Using Image J, the open tubule percent of each dentin surface was calculated. Since images had to be converted into a binary format the tubule size may have been underestimated. FIG. 1 shows the percent open tubule (6 observations each group) for control (untreated), COOH—, NH2— and OH-treated dentin. COOH bead treated and untreated dentin surfaces had the same proportion of the surface as open tubule. In contrast NH2 and OH bead treated dentin had very small amounts of their surface as open tubule.

These results indicate that a variety of hydrophilic particles attach to dentin and resist water washing. Although the —COOH beads attached to the dentin surface, these beads were incapable of bridging over the tubule orifice in the same fashion as the other two bead types. Since the absolute magnitude of the surface charge is higher for —COOH than for NH2, electrostatic repulsion may hinder the formation of these bridging structures.

These results indicate that positive or neutral beads will be of use as drug carriers to deliver drugs to dentin.

Example 6

Screen for Anti-Inflammatory Agents

The direct effect of drugs and lipids on inflammatory mediator production in RAW cells was determined. This analysis indicated that, compared to oleic acid, both aspirin and ibuprofen were effective inhibitors of LPS-evoked PGE2 production. Notably, the basal levels of PGE2 production were low in the absence of LPS stimulation (less than 1000 pg/ml). Similarly, aspirin effectively inhibited LPS-evoked NO production. DHA also inhibited NO production but to a lesser extent than aspirin. Measurable amounts of NO were produced in the absence of LPS stimulation (˜15 μM). Both aspirin and DHA appeared to cause a small (not statistically significant) reduction in this spontaneous NO production. This analysis indicated that 5 mM aspirin significantly reduced NO production, whereas 0.5 mM and lower concentrations (0.05, 0.005, and 0.0005 mM) did not significantly reduce LPS-evoked NO production. Although both aspirin and DHA treatment reduced NO production, combined treatment produced no evidence of a synergistic effect. In contrast to aspirin, ibuprofen had no effect on LPS-evoked NO production, even at a concentration of 50 μM, which inhibited LPS-evoked PGE2 production. Levels of aspirin used in this study appeared to be non-toxic to cells.
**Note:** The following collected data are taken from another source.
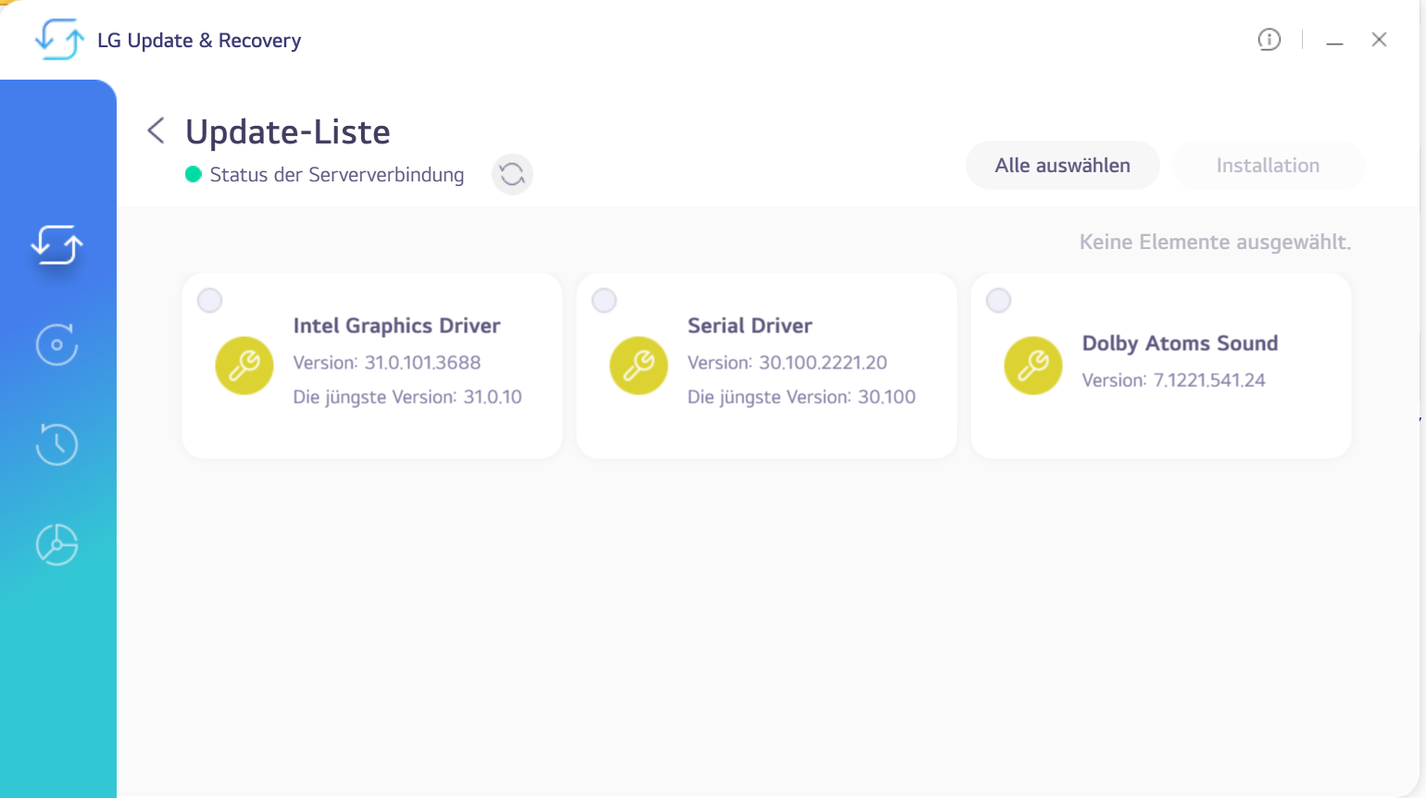Select the Dolby Atoms Sound checkbox

click(x=999, y=301)
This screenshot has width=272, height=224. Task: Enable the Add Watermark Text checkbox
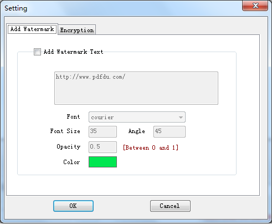(x=37, y=52)
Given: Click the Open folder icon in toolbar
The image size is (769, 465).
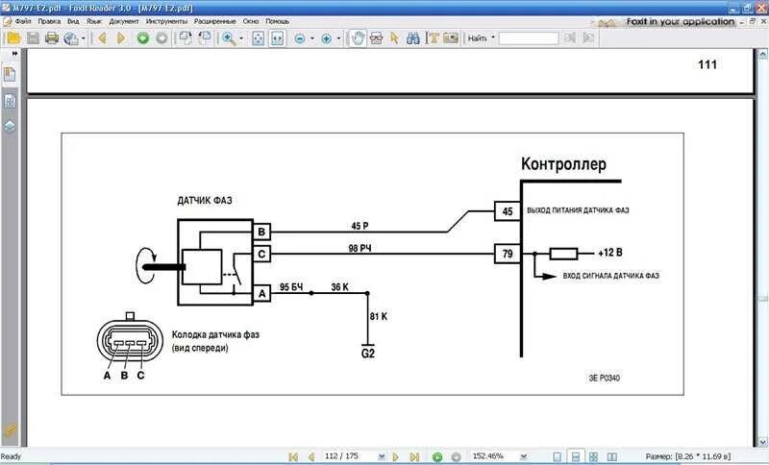Looking at the screenshot, I should (13, 38).
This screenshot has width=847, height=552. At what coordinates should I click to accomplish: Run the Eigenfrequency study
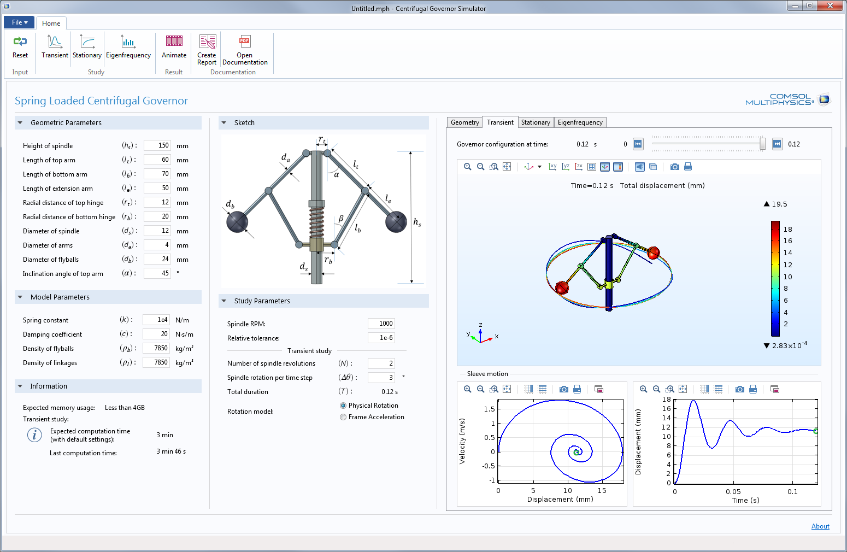128,42
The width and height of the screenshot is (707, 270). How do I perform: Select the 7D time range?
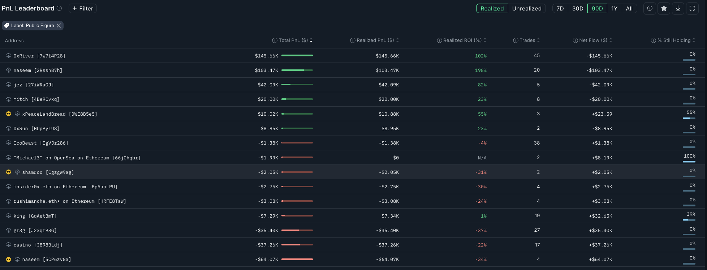click(560, 8)
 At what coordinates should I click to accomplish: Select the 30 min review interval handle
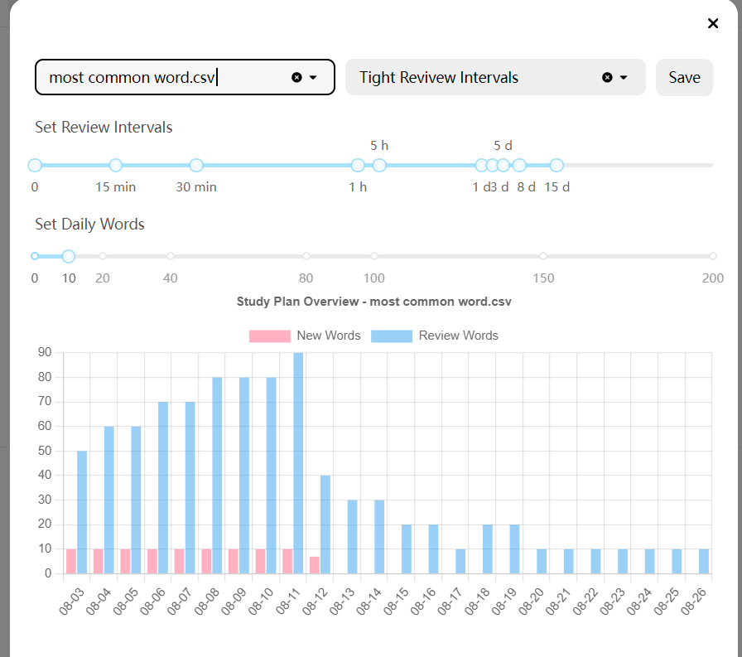pos(196,165)
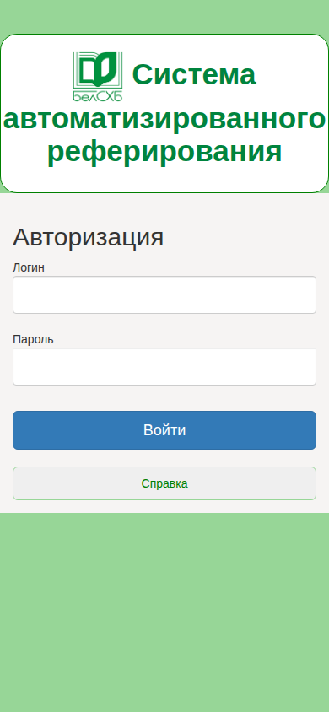Focus the Логин input field
329x712 pixels.
point(165,294)
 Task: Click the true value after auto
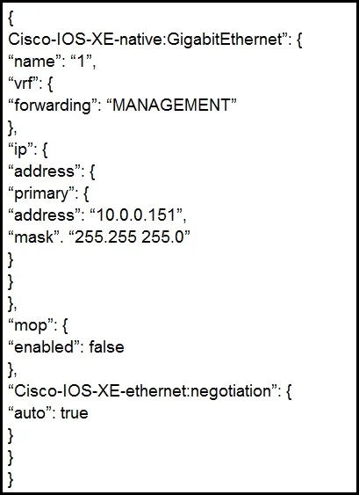click(75, 413)

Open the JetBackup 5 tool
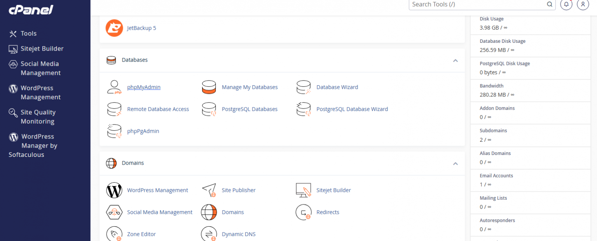tap(141, 28)
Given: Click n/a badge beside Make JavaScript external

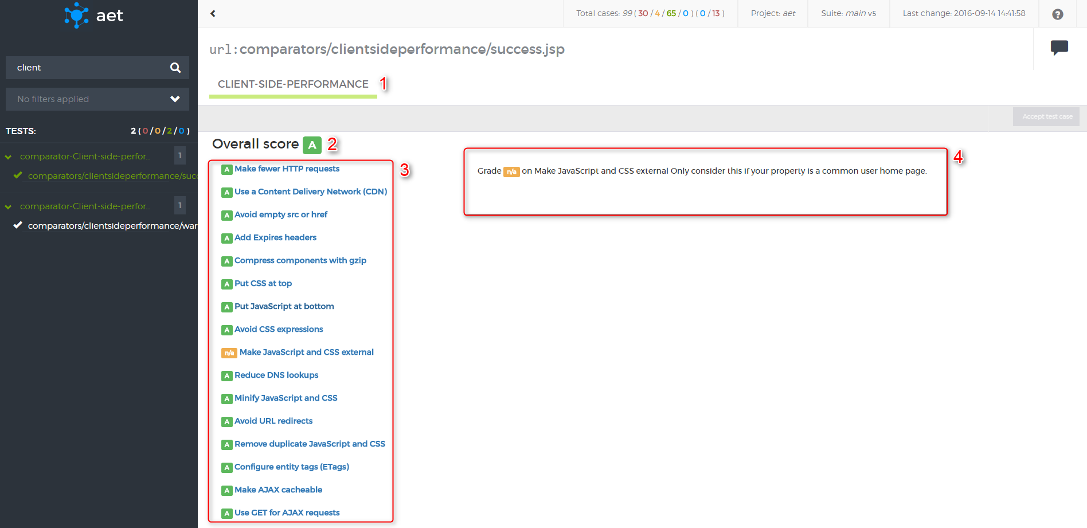Looking at the screenshot, I should pyautogui.click(x=229, y=353).
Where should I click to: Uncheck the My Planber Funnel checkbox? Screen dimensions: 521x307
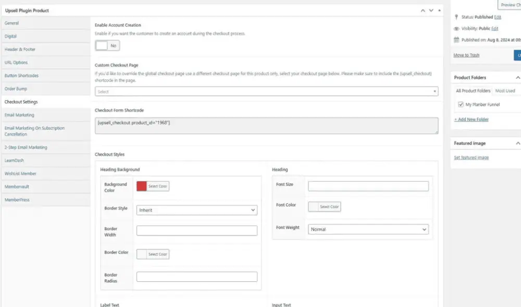461,104
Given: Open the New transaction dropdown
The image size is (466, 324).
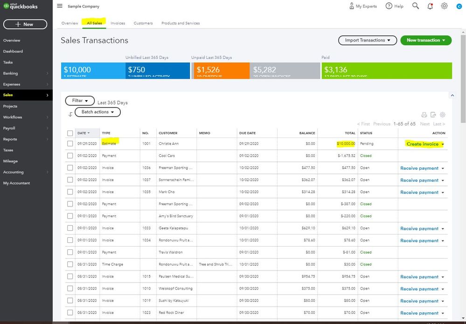Looking at the screenshot, I should 426,40.
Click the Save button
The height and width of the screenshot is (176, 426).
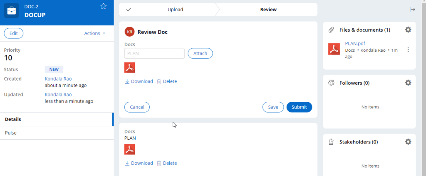(x=273, y=107)
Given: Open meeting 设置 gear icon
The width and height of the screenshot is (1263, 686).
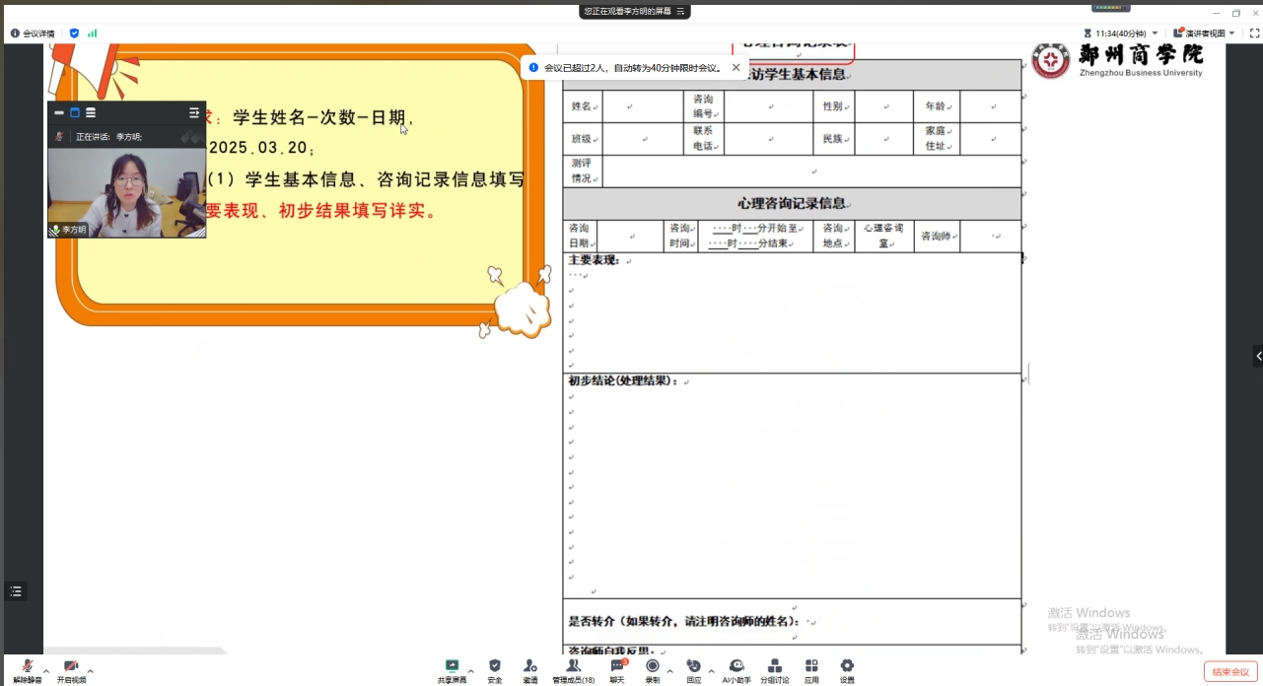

Transdentinal diffusion of aspirin and ibuprofen was elucidated using the screening method of this invention. Diffusion experiments were performed with aspirin or ibuprofen solutions in the first chamber (the donor compartment). Following 24 hours of diffusion, fluid was withdrawn from the second chamber and applied to RAW cells. When these RAW cells where stimulated with LPS, PGE2 production was significantly reduced by the diffusate of both the aspirin and ibuprofen experiments. In aspirin diffusion experiments LPS-evoked NO production was also depressed, whereas ibuprofen diffusion experiments did not attenuate LPS-stimulated NO production.

These experiments examined the ability of drugs to suppress inflammatory pathways evoked by bacterial endotoxin challenge. LPS injection induces severe local and systemic inflammatory responses. Aspirin demonstrated unexpected utility as it inhibited both PGE2 and NO production and diffused through dentin in sufficient quantities to suppress these important inflammatory pathways. Like aspirin, ibuprofen also diffused though dentin and inhibited PGE2 production. However, ibuprofen did suppress NO production. DHA, a ω-3 fatty acid, also inhibited LPS-provoked NO production but to a lesser extent than aspirin. This property was not shared by oleic acid a monounsaturated fatty acid. These results highlight the utility of ω-3 fatty acids in modulating the inflammatory process without suppressing it to the same extent as NSAID agents.